━━━ EXERCISE INPUTS ━━━

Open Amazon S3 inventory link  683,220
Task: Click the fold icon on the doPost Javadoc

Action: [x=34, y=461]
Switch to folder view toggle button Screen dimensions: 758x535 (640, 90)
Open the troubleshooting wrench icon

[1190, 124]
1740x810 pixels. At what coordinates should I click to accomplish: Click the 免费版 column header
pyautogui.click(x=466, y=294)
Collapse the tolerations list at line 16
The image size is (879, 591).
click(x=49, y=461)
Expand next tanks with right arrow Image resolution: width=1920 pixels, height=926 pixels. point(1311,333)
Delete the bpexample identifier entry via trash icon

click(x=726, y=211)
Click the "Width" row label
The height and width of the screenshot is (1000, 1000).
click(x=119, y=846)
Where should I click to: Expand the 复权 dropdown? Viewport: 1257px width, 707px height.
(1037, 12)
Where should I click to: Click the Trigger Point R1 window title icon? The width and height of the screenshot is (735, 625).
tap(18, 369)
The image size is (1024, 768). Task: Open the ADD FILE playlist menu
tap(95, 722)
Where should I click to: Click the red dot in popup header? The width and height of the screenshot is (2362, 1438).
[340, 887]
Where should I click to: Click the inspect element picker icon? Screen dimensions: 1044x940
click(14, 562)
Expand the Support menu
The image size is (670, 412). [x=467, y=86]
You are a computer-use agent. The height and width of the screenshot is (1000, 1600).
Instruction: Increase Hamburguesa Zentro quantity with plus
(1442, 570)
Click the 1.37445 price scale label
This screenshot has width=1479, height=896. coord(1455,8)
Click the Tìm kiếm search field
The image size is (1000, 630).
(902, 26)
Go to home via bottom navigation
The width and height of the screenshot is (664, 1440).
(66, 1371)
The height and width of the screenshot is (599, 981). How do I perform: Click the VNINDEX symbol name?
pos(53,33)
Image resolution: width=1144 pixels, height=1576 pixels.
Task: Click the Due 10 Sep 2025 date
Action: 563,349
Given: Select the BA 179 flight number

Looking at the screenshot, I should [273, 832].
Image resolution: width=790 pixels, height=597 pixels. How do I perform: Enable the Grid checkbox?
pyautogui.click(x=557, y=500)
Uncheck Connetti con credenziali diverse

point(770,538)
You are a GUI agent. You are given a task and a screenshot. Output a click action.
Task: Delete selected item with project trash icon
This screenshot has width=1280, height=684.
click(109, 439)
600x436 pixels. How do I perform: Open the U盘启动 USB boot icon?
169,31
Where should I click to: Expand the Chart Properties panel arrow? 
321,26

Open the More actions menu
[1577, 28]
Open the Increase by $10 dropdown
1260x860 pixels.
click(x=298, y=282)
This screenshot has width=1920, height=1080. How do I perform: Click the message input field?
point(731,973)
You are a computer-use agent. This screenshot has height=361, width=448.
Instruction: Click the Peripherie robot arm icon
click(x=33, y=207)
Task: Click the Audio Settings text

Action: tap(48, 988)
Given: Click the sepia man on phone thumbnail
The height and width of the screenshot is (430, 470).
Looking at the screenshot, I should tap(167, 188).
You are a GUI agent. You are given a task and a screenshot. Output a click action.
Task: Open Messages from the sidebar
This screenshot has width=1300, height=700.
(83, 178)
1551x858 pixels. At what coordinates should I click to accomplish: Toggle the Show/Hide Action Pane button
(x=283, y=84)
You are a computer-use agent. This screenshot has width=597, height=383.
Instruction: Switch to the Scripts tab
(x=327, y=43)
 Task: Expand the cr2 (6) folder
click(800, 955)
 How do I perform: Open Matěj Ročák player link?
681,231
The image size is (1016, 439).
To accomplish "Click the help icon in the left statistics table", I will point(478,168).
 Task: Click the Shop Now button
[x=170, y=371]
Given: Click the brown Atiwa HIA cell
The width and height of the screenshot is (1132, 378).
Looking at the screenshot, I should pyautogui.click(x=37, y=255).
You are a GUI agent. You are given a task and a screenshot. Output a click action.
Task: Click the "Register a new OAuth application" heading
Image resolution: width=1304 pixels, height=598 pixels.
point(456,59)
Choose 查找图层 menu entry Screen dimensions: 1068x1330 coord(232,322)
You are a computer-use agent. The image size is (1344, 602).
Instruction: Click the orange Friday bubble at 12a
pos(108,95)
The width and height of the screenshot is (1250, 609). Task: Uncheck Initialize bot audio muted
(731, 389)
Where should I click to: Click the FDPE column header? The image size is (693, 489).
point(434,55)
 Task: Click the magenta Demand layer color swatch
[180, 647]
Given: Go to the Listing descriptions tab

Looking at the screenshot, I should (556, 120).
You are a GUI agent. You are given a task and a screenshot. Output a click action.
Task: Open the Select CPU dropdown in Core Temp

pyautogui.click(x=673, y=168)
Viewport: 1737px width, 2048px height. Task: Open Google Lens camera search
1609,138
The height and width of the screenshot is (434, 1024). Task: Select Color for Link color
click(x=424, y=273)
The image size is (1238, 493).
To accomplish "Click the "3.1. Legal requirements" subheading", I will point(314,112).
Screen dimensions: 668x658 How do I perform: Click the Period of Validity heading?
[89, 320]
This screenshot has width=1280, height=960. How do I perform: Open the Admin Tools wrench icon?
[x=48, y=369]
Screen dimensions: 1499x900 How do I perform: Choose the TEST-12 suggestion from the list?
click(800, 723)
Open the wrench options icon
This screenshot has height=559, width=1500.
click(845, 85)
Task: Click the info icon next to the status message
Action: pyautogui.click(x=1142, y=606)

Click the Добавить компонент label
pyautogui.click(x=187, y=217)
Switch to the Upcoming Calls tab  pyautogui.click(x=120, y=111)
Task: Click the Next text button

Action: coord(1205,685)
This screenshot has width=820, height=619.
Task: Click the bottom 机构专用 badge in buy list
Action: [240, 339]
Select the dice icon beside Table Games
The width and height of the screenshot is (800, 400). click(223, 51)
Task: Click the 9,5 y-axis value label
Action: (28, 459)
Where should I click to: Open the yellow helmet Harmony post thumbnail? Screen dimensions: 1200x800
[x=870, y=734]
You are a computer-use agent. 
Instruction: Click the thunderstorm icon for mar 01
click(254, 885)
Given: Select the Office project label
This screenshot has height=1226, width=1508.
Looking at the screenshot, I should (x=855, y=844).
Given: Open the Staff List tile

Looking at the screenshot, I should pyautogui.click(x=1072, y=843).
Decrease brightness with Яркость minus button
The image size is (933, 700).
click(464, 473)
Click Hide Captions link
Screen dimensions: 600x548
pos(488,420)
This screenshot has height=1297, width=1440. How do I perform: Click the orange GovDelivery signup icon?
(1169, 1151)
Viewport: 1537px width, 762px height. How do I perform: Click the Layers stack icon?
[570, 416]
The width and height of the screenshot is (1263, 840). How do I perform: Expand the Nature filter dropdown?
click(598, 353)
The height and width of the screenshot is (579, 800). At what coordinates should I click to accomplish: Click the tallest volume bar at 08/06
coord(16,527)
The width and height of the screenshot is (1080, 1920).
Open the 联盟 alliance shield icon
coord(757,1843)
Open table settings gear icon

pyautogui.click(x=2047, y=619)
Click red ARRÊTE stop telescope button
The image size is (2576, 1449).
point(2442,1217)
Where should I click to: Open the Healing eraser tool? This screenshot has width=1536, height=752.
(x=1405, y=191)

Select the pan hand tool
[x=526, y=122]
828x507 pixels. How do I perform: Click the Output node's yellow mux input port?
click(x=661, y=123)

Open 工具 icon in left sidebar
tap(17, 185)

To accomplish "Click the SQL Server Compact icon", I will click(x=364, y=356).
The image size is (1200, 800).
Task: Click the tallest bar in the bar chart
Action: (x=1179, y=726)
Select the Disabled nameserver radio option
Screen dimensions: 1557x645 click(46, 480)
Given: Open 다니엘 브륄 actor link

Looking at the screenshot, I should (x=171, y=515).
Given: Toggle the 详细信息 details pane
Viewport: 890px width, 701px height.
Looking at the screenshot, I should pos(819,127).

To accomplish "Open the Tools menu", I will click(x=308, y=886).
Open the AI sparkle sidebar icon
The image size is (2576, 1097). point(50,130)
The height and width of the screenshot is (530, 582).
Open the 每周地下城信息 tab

━━━

**TO DO**
Could you copy out every line in the listing where the word "project" appears?

**ANSWER AREA**
Task: Delete selected item with project trash icon
Given: Select the Office project label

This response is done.